*** Opening of Data for this task ***

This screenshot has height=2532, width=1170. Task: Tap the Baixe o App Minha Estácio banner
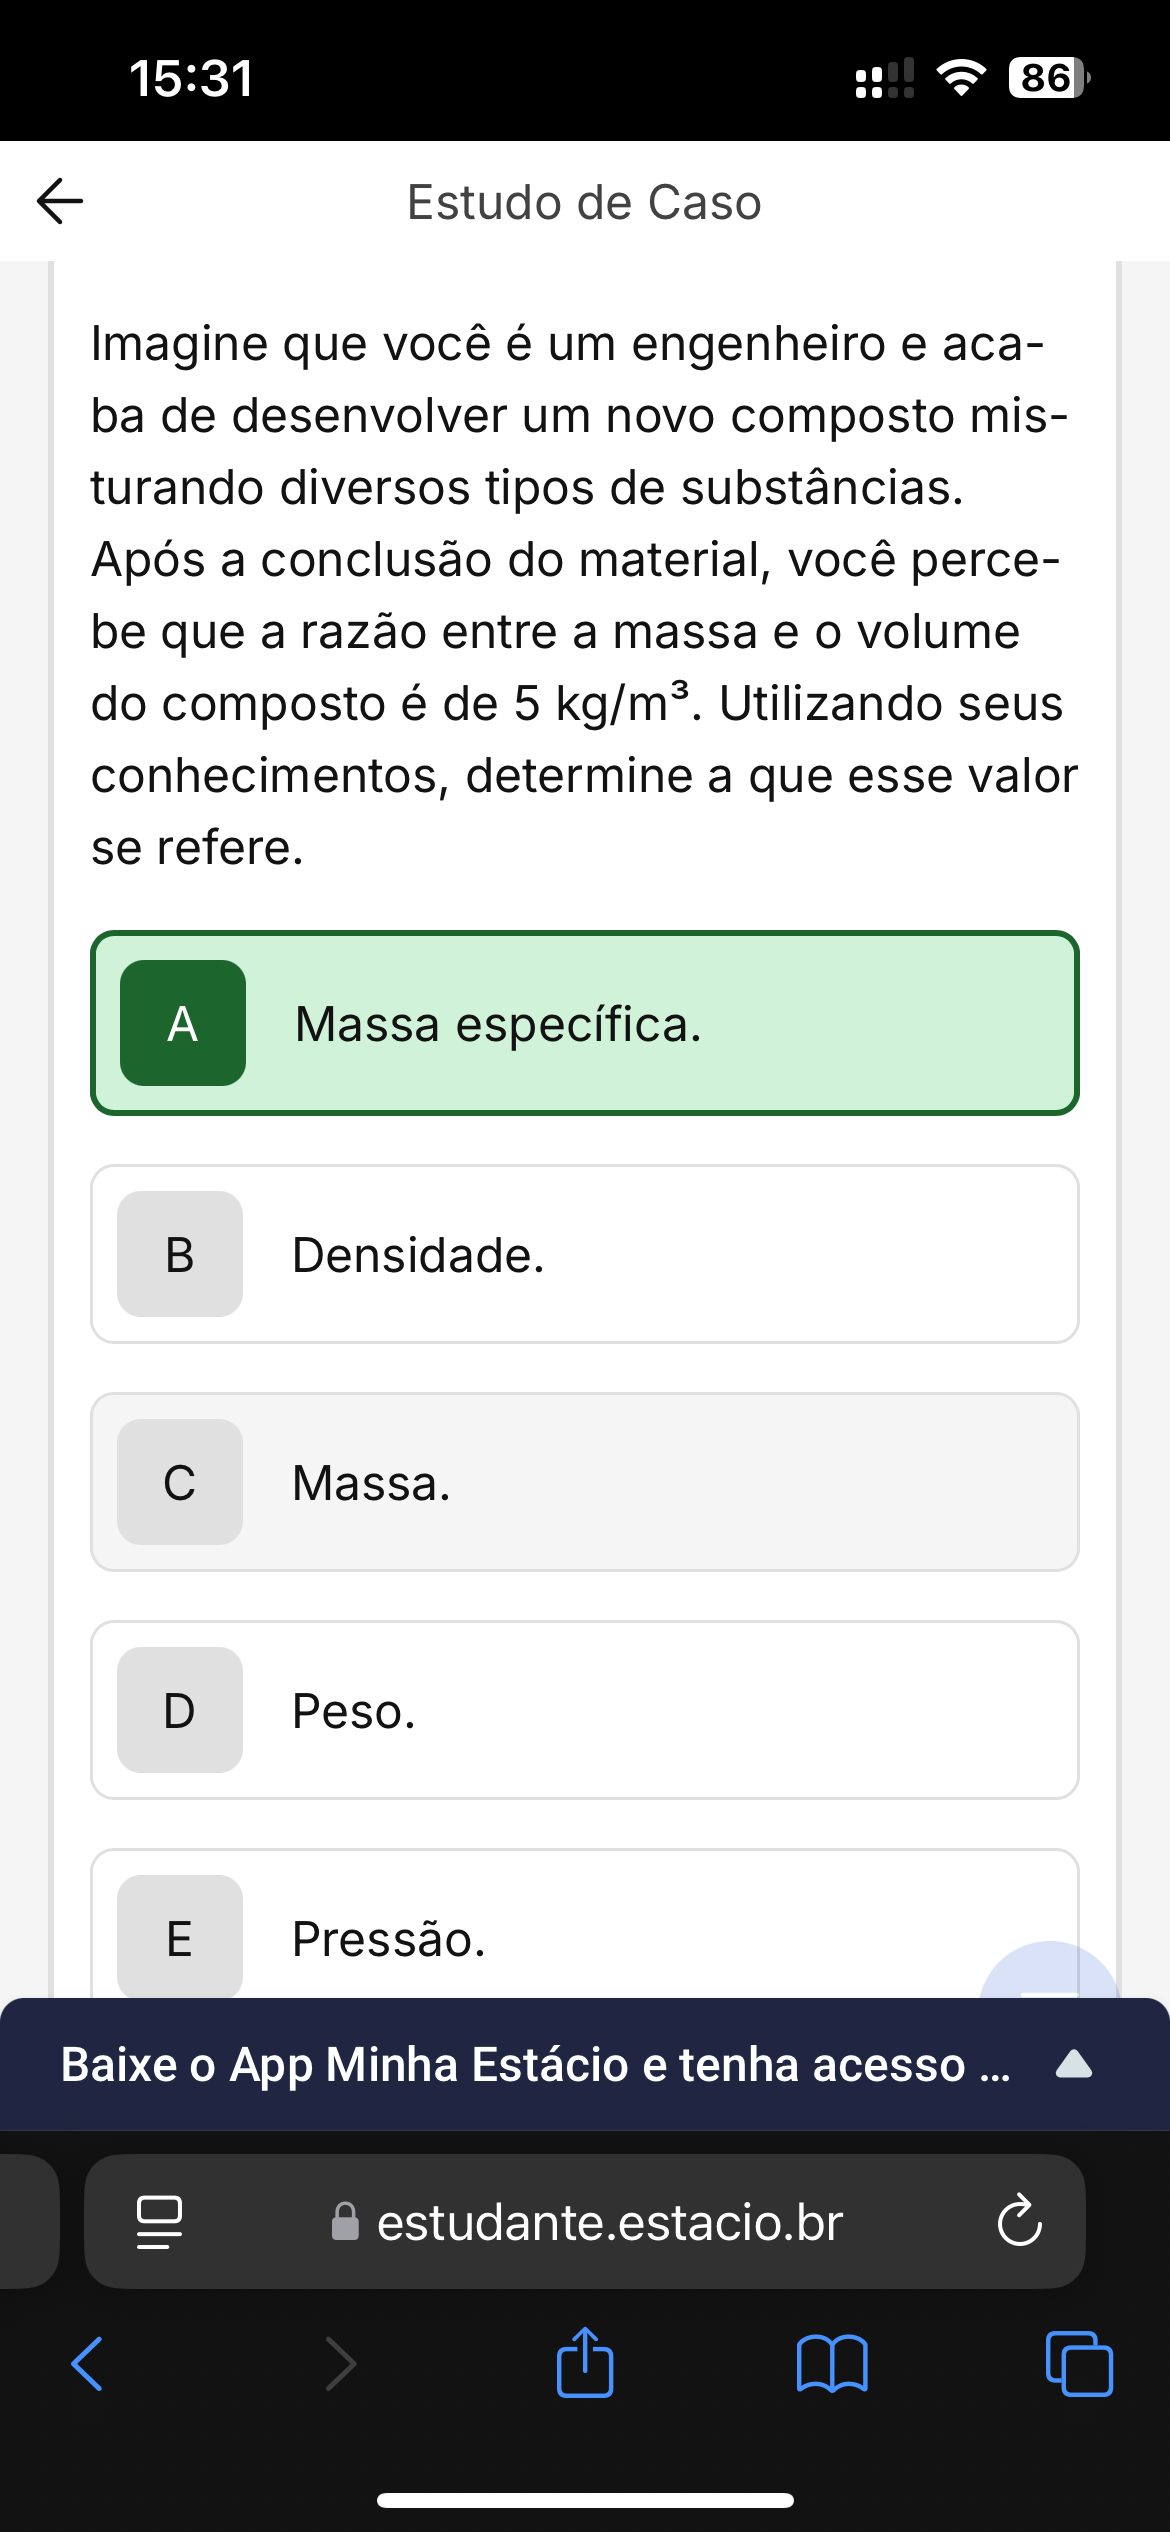coord(535,2065)
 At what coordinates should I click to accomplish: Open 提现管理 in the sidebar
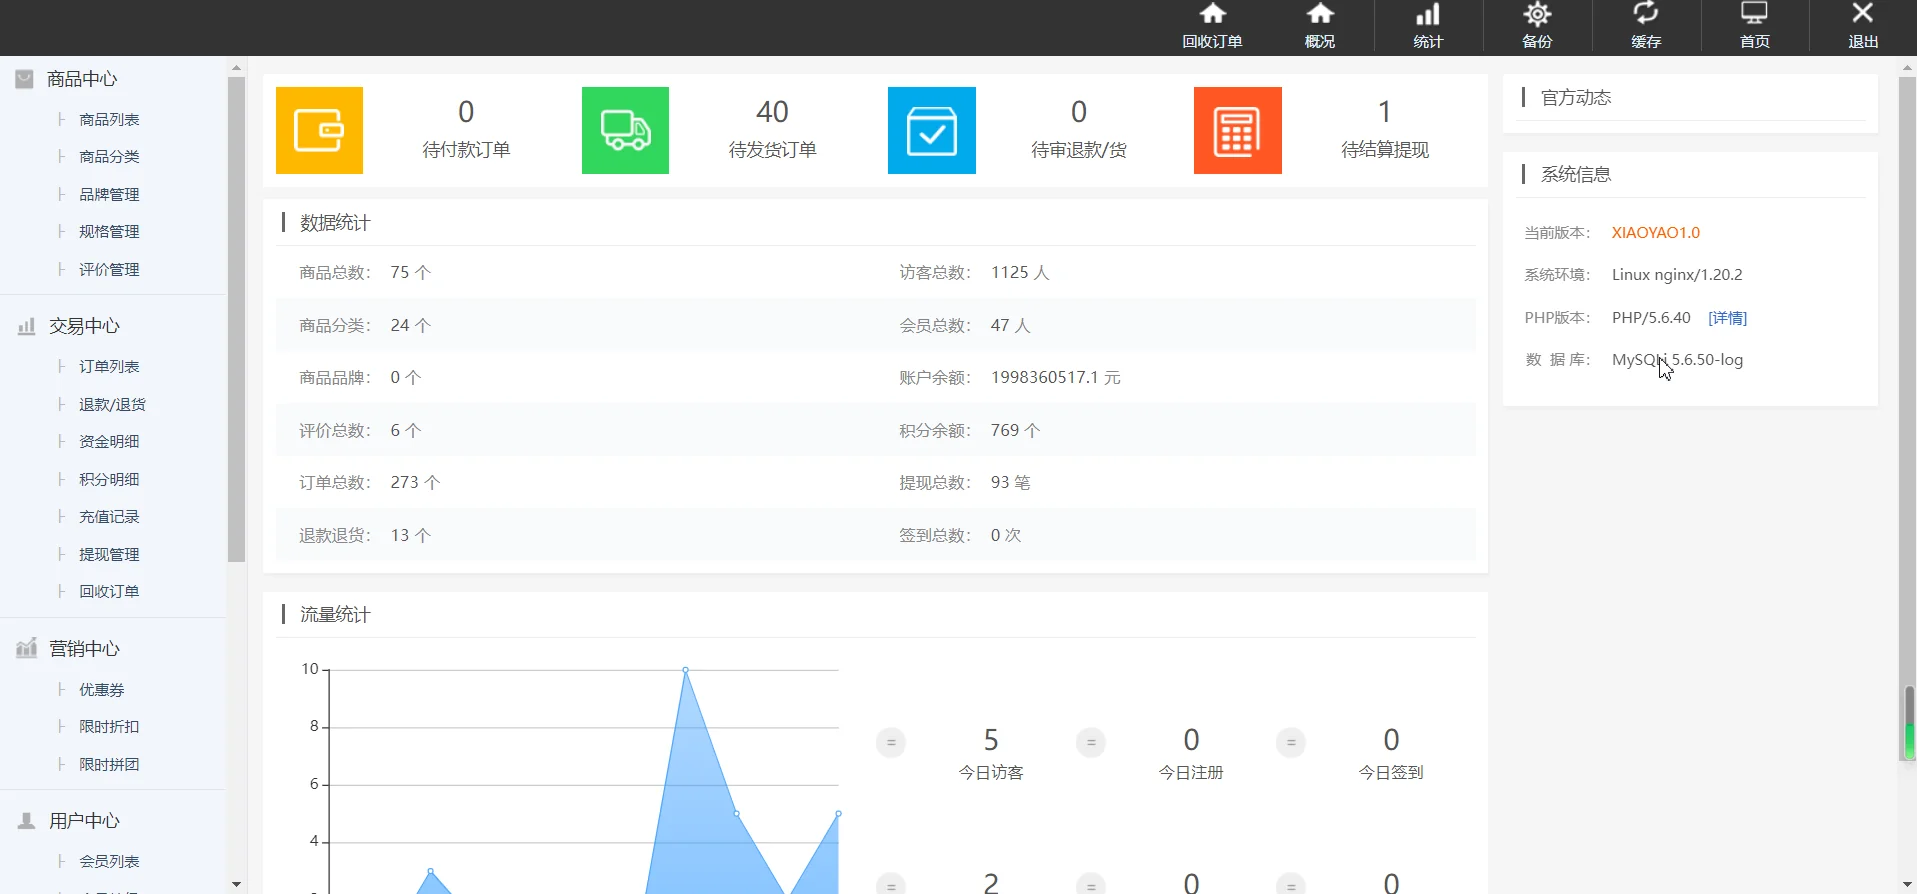pyautogui.click(x=109, y=555)
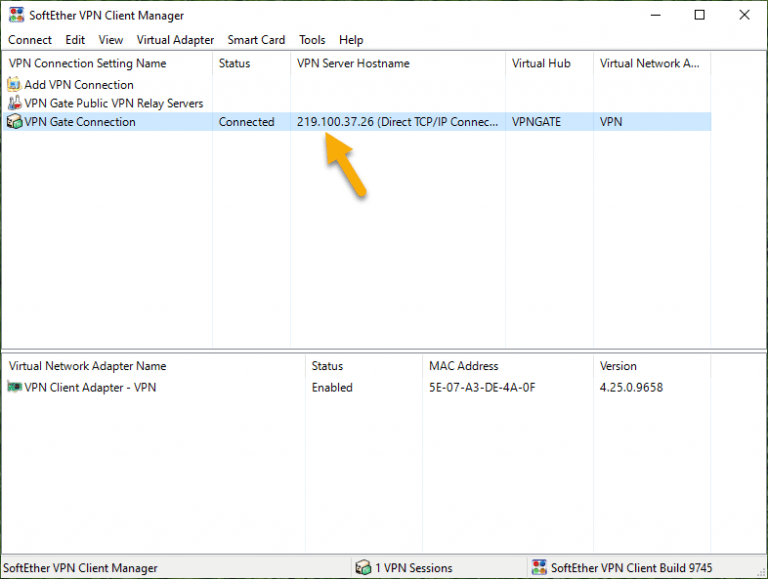Click the VPN Server Hostname column header
The height and width of the screenshot is (579, 768).
click(353, 63)
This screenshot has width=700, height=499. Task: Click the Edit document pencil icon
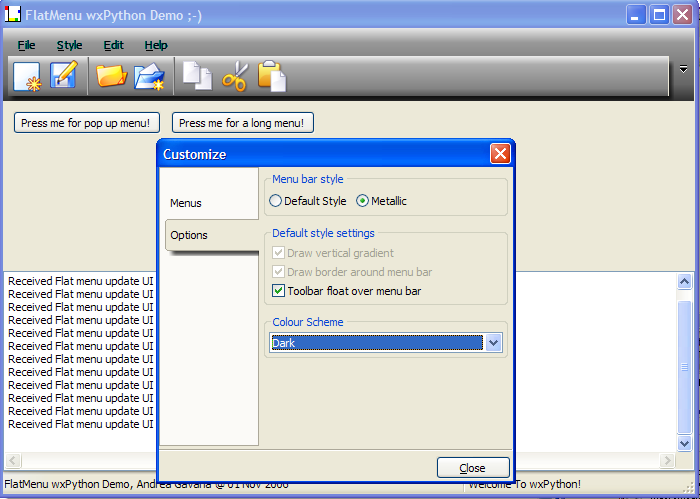click(64, 76)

*** Close of Data for this task ***

*Task directions*. Please print the data above once more, exactly and without images.

*Worked solution*.
This screenshot has height=2532, width=1170. Task: Tap the Baixe o App Minha Estácio banner
coord(535,2065)
 At what coordinates should I click to accomplish: Open 提现管理 in the sidebar
pyautogui.click(x=109, y=555)
Click the VPN Server Hostname column header
The height and width of the screenshot is (579, 768).
click(353, 63)
This screenshot has width=700, height=499. Task: Click the Edit document pencil icon
click(64, 76)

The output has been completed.